La influencia sostenida y sin desafíos puede moldear la mente de los líderes de manera insospechada, dando lugar al Síndrome de Hubris. Esta condición, más allá de la mera arrogancia, representa una transformación neurobiológica que distorsiona la percepción de la realidad y la capacidad de juicio. Cuando la retroalimentación externa es limitada, el éxito prolongado puede convertirse en una trampa que aísla al líder y lo vuelve insensible a las señales de alerta, comprometiendo así el destino de las organizaciones que dirigen.
En el consultorio de una neuro-líder y psicoterapeuta, Alejandra Dabos, un empresario de 58 años llamado Roberto, director de un prominente grupo agroindustrial, se mostró convencido de que los problemas que enfrentaba su empresa se debían a la falta de comprensión de su visión por parte de su equipo y del mercado. Lo que él percibía como una cuestión externa, Alejandra identificó como Síndrome de Hubris, una alteración neurobiológica documentada por el neurólogo y político británico Lord David Owen y el psiquiatra Jonathan Davidson en 2009. Esta investigación, publicada en la revista Brain, reveló que el ejercicio prolongado de autoridad puede inducir cambios significativos en la personalidad y el juicio de los individuos.
La Dra. Dabos explica que este síndrome implica tres mecanismos neurobiológicos clave. Primero, la intoxicación por dopamina: cada logro o reconocimiento valida las decisiones del líder, liberando dopamina y requiriendo dosis crecientes para mantener la gratificación, lo que lleva a una disminución en la percepción del riesgo. Segundo, la atrofia funcional de las neuronas espejo: estudios de Sukhvinder Obhi demuestran que el poder absoluto reduce la actividad de estas neuronas, disminuyendo la capacidad del líder para empatizar. Tercero, la migración decisional: la toma de decisiones se traslada de la corteza prefrontal al sistema límbico, resultando en juicios más impulsivos, a menudo disfrazados de intuición. En el ámbito corporativo argentino, casos como Vicentin, SanCor y el Grupo Greco ejemplifican esta dinámica, mostrando cómo el éxito inicial y la falta de contrapesos llevaron a la «ceguera ejecutiva». A pesar de que personas en el entorno del líder pueden percatarse de estos cambios, el miedo a las represalias (el «costo de ver en voz alta», como lo denomina la Dra. Dabos) impide que se expongan las críticas necesarias. Así, el éxito continuado, en lugar de generar sabiduría, fomenta una inmunidad al feedback que, a nivel neurológico, se asemeja a la ceguera, impidiendo la autocrítica y la adaptación.

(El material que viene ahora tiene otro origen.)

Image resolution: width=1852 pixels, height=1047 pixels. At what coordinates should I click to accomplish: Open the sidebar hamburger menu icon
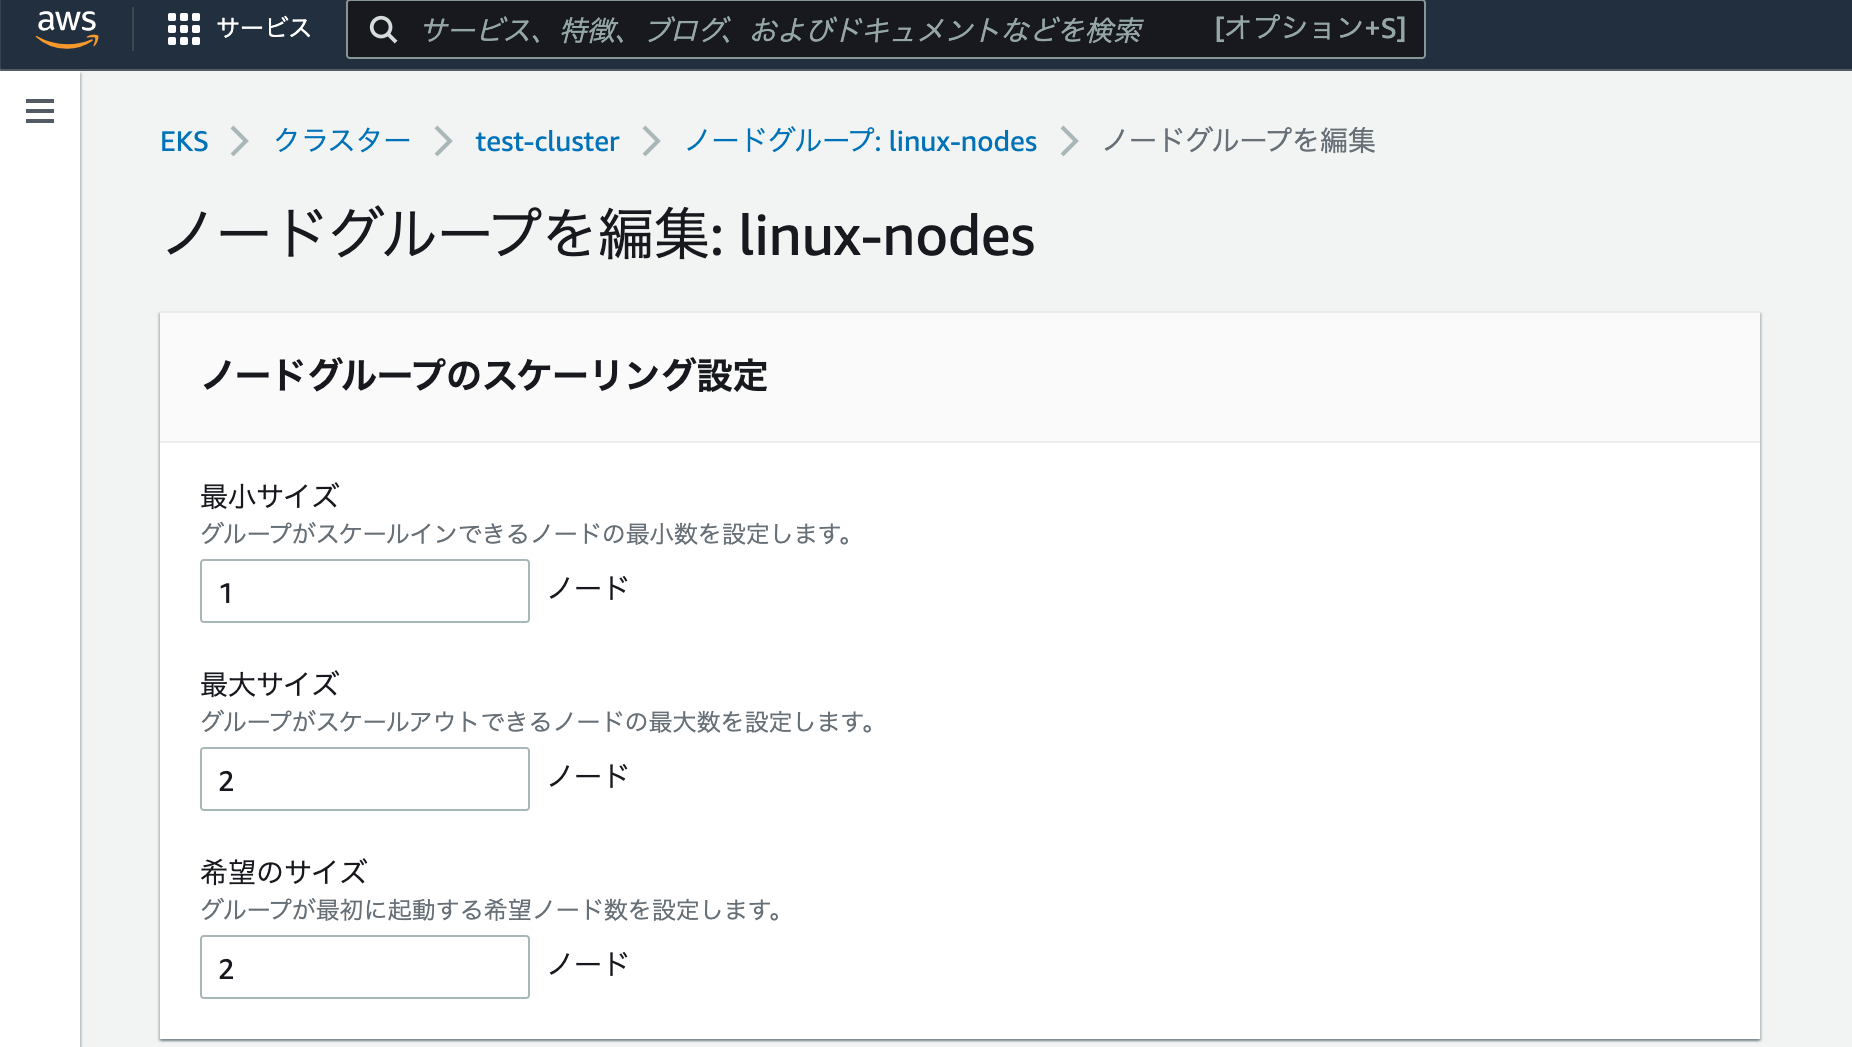39,111
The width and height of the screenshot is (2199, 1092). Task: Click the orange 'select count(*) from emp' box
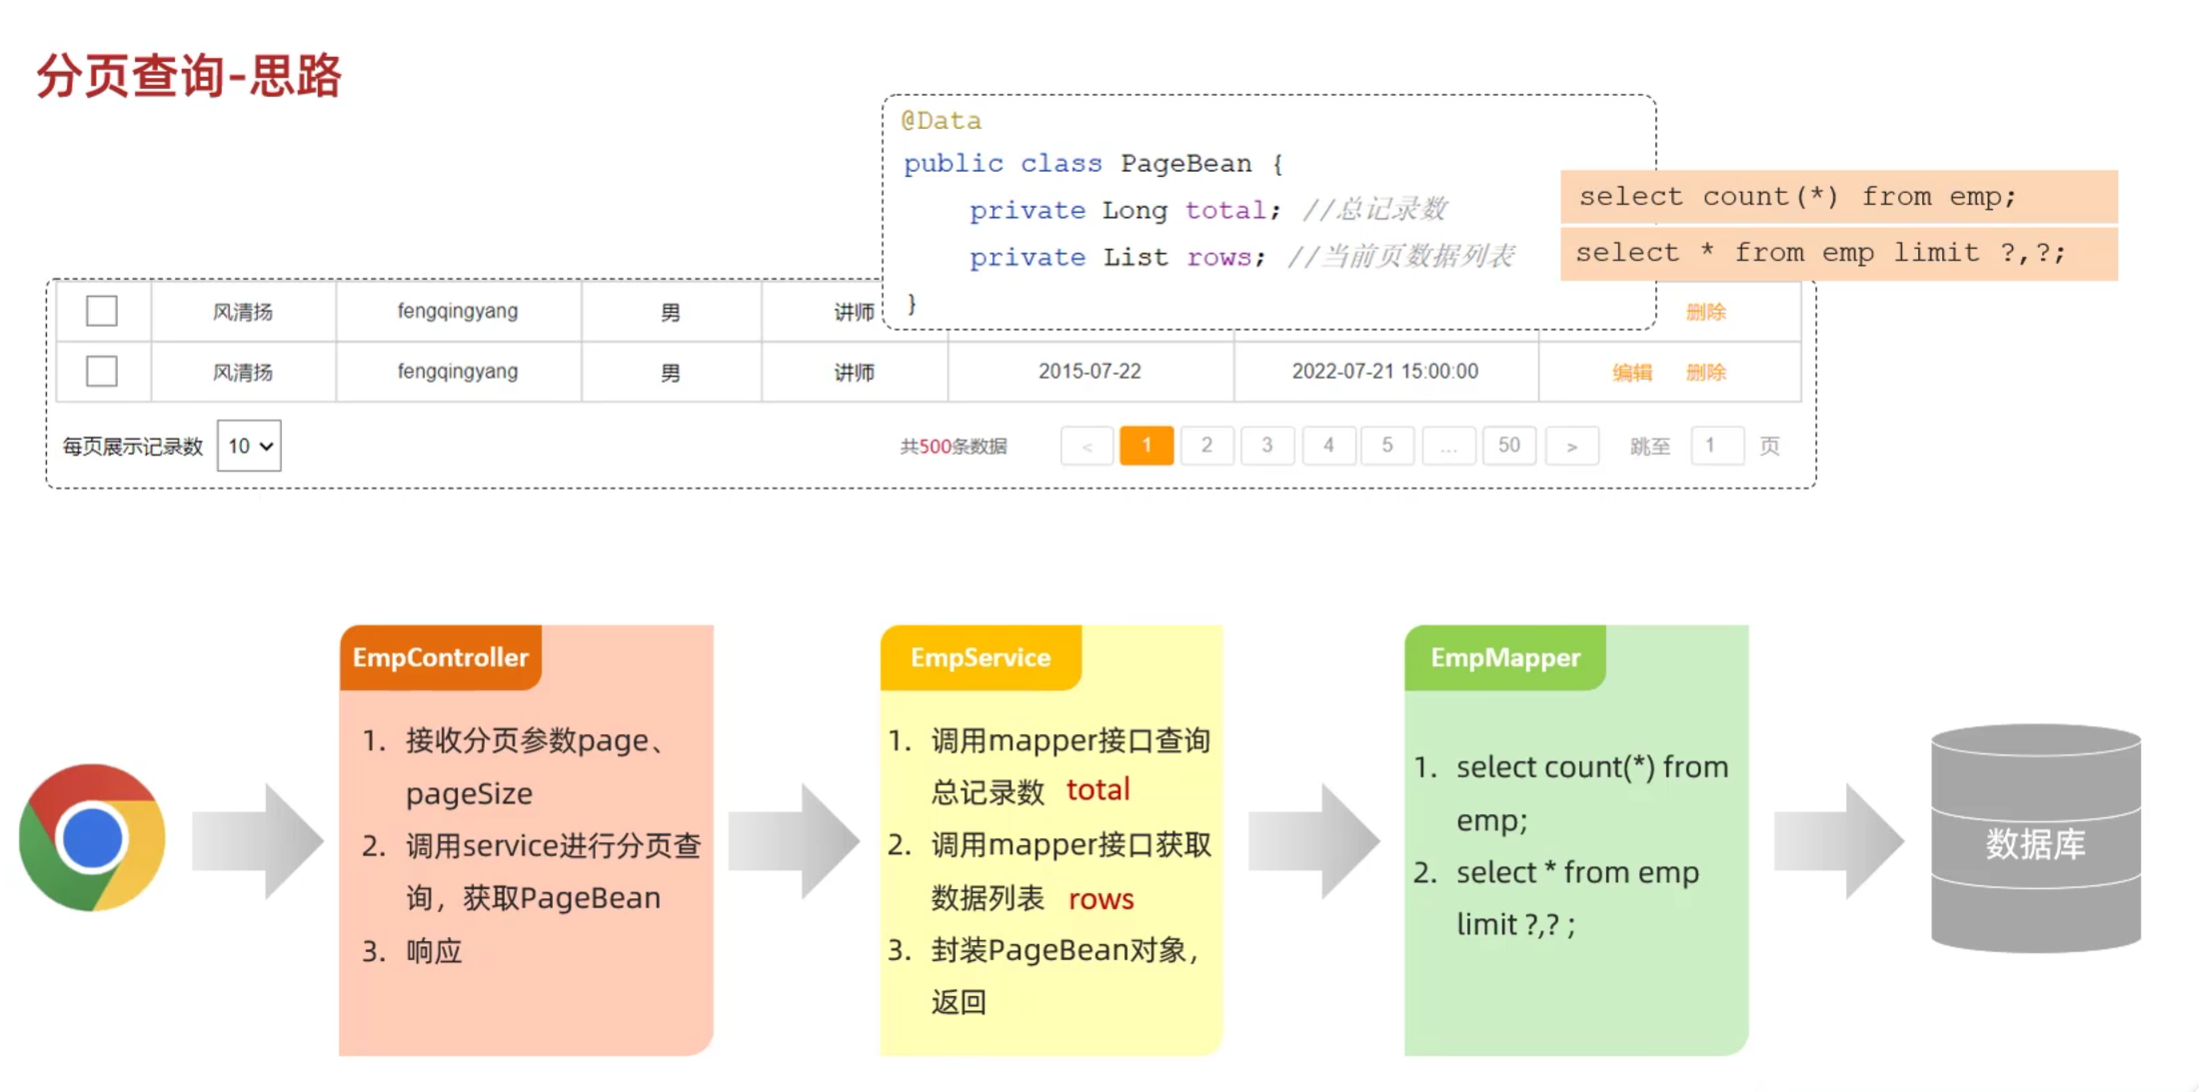(1838, 197)
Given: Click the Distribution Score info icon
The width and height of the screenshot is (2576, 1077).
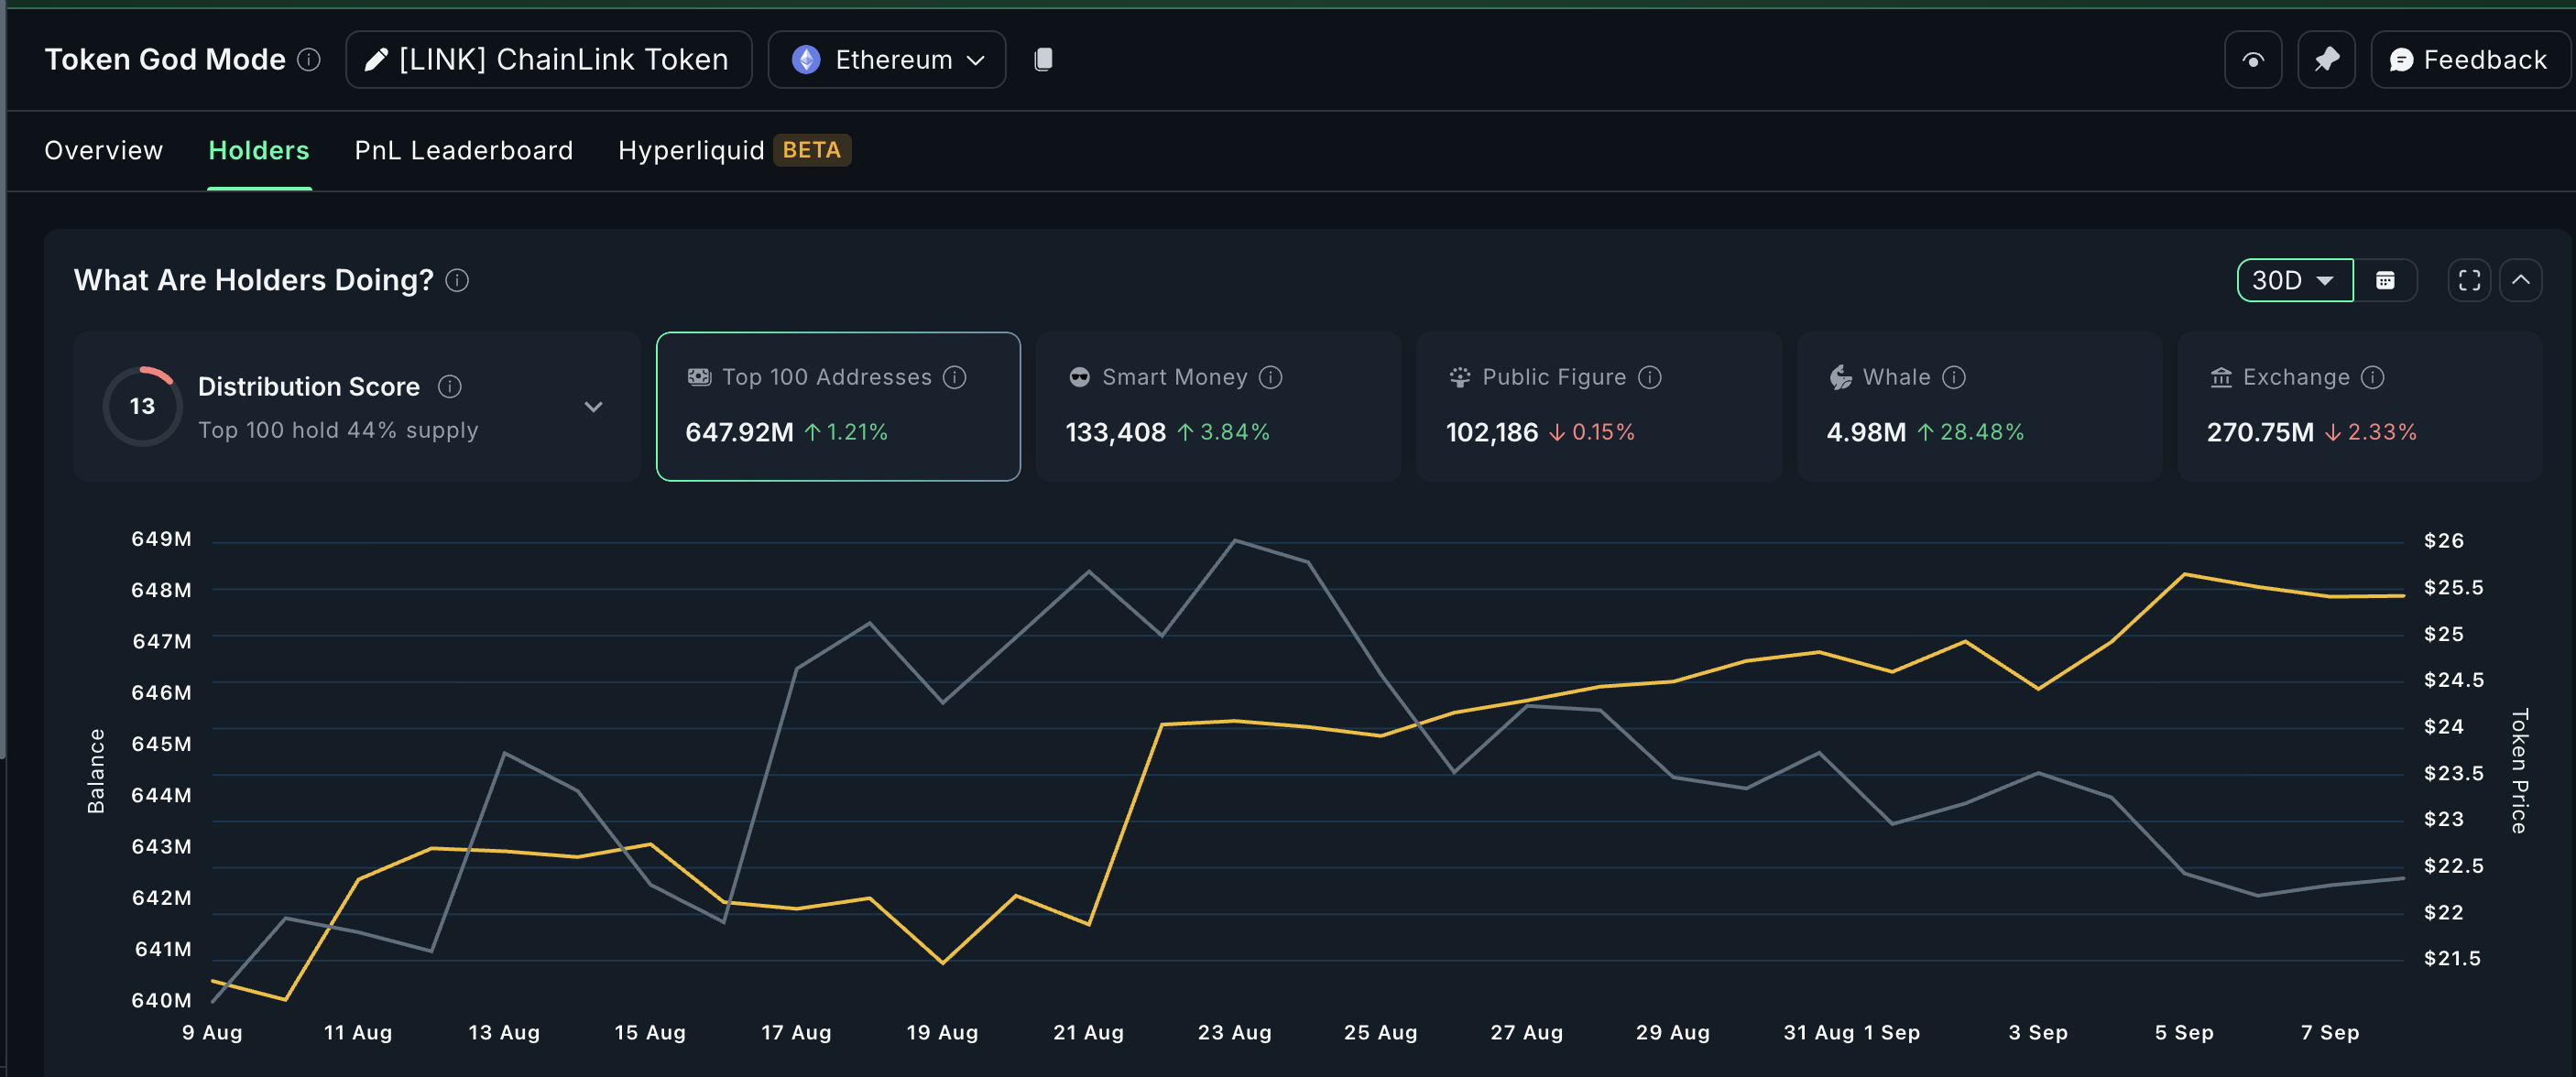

El Síndrome de Hubris nos desafía a repensar la naturaleza del liderazgo y los sistemas de gobernanza. Subraya que la humildad intelectual y la apertura a la crítica no son meras virtudes éticas, sino necesidades fundamentales para la supervivencia organizacional. Este fenómeno nos invita a cuestionar los entornos que validan el poder sin fisuras, y a crear espacios donde la honestidad y el disenso sean valorados, no penalizados. La verdadera fortaleza de un líder y de una institución reside en su capacidad para reconocer y mitigar los puntos ciegos inherentes al poder, asegurando una visión clara y adaptativa frente a los desafíos.